Text shown:
Vislcg3 is the newest parser generation from Odense. As its predecessor, vislcg, it is open source. Vislcg3 is licensed under GPL.
 
 
Starting on March 5th 2008, we have migrated to vislcg3. Rule files for vislcg are still available in older revisions. For vislcg3 documentation we recommend the online [http://beta.visl.sdu.dk/cg3.html documentation].
 
 
 
'''Preparations before you install vislcg3'''
 
 
 
The MacOS needs certain libraries to be able to run vislcg3. They can be found by downloading the latest version of ICU [http://site.icu-project.org/download here]. The folder should be saved in the home catalogue and run with the commands:
 
 
 
 
cd ~/icu/source
 
 
./runConfigureICU MacOSX
 
 
gnumake # (or if the machine protests, try with make or gmake)
 
 
gnumake check
 
 
sudo gnumake install
 
 
 
 
After installation, the icu folder may be deleted.
 
 
 
 
'''Commands to check out, install and update the vislcg3 program'''
 
 
 
vislcg3 may be checked out, and later on updated, from Odense via svn, or it may be downloaded from sourceforge. Here, we assume you download it from Odense. Run the following commands:
 
 
 
'''Commands to check out and install vislcg3'''
 
 
 
svn co --username anonymous --password anonymous http://beta.visl.sdu.dk/svn/visl/tools/vislcg3/trunk vislcg3
 
 
cd vislcg3/
 
 
./autogen.sh
 
 
make
 
 
test/runall.pl
 
 
sudo make install
 
 
 
 
Now vislcg3 is installed in /usr/local/bin/, and is ready to be used.
 
 
 
'''''Note:''' If you are logged in as a non-admin user, you need to switch to an admin user before you run the last command (the sudo command): su [admin-username] Replace [admin-username] with a username with administrative privileges. Then type in the corresponding password, and continue with the final step above.''
 
 
 
 
cd vislcg3/trunk/
 
 
./compile-mac.sh # (or: ./compile-linux.sh)
 
 
test/runall.pl
 
 
mv vislcg3 ~/bin/
 
 
 
 
Using this method, vislcg3 is installed in your home dir, in ~/bin/.
 
 
'''''Note:''' If you are using this method, there is no need to do the su + sudo steps outlined in the first case.
 
''
 
 
 
 
'''Commands to update'''
 
 
 
If you already have checked out vislcg3, then you can simply do the following:
 
 
 
cd vislcg3/
 
 
svn up
 
 
./autogen.sh
 
 
make
 
 
test/runall.pl
 
 
sudo make install
 
 
 
'''Tips:''' The vislcg3 is downloaded automatically to victorio every night. If you have access to the svn you can check whether you have the latest version (compare vislcg3 --version on your machine and on victorio, and repeat the steps above if your version is older).

Supplied information:
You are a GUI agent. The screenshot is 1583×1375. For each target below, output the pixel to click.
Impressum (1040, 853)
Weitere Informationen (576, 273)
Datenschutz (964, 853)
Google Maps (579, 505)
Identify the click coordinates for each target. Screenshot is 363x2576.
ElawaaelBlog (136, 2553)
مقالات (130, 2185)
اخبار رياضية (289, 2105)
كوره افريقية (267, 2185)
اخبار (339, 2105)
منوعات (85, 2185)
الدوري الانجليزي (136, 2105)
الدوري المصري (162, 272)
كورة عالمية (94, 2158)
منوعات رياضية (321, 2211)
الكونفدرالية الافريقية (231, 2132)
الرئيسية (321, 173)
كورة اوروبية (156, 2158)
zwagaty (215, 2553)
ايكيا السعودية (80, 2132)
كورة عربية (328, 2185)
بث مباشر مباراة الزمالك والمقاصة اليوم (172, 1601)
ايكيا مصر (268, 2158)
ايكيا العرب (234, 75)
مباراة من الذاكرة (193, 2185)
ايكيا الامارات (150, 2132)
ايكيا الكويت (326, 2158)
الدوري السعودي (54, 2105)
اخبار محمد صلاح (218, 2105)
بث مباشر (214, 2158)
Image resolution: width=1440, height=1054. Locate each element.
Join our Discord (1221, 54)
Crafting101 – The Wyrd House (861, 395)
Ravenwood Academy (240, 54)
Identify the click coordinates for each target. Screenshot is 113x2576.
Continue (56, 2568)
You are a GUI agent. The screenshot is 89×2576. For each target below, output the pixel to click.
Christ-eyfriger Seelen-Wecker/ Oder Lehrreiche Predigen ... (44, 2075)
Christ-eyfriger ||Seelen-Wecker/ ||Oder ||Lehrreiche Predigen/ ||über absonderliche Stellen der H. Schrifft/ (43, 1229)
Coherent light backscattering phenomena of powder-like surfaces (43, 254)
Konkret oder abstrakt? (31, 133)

Actions to take:
1. According to the vislcg3 installation notes, what license is vislcg3 released under?
2. In the vislcg3 installation notes, list every command in the section headed "Commands to update," in order.
3. Continue the vislcg3 installation notes from where they stop.
The entries are separate material and unrelated to the vislcg3 installation notes.

Results for the exercise:
1. GPL

2.
cd vislcg3/
svn up
./autogen.sh
make
test/runall.pl
sudo make install

3.
'''Compilation and usage of CG files'''
 
 
 
The CG .rle files can be run as text files, or comiled. They will be compiled with the make TARGET=$LANG command d:
 
 
... | vislcg3 -g src/sme-dis.rle | ...
 
 
Vislcg3 can be run with this command:
 
 
... | vislcg3 -g src/sme-dis.rle | ...
 
 
 
'''Flags'''
 
 
The list of flags can be obtained by vislcg3 --help. That command prints something like this (use the newest version rather than this list):
 
 
 
-bash-3.00$ vislcg3 -h
 
 
VISL CG-3 Disambiguator version 0.9.2.3279
 
 
Usage: vislcg3 [OPTIONS]
 
 
Options:
 
 
'''-h or -? or --help ''' Displays this list.
 
 
'''-V or --version''' Prints version number.
 
 
'''-g or --grammar''' Specifies the grammar file to use for disambiguation.
 
 
'''-p or --vislcg-compat''' Tells the grammar compiler to be compatible with older VISLCG syntax.
 
 
'''--grammar-out''' Writes the compiled grammar back out in textual form to a file.
 
 
'''--grammar-bin ''' Writes the compiled grammar back out in binary form to a file.
 
 
'''--grammar-info ''' Writes the compiled grammar back out in textual form to a file, with lots of statistics and information.
 
 
'''--grammar-only''' Compiles the grammar only.
 
 
'''--trace''' Prints debug output alongside with normal output.
 
 
'''--prefix''' Sets the prefix for mapping. Defaults to @.
 
 
'''--sections''' Number of sections to run. Defaults to running all sections.
 
 
'''--single-run''' Only runs each section once.
 
 
'''--no-mappings''' Disables running any MAP, ADD, or REPLACE rules.
 
 
'''--no-corrections ''' Disables running any SUBSTITUTE or APPEND rules.
 
 
'''--no-before-sections''' Disables running rules from BEFORE-SECTIONS.
 
 
'''--no-sections''' Disables running rules from any SECTION.
 
 
'''--no-after-sections ''' Disables running rules from AFTER-SECTIONS.
 
 
 
'''--num-windows''' Number of windows to keep in before/ahead buffers. Defaults to 2.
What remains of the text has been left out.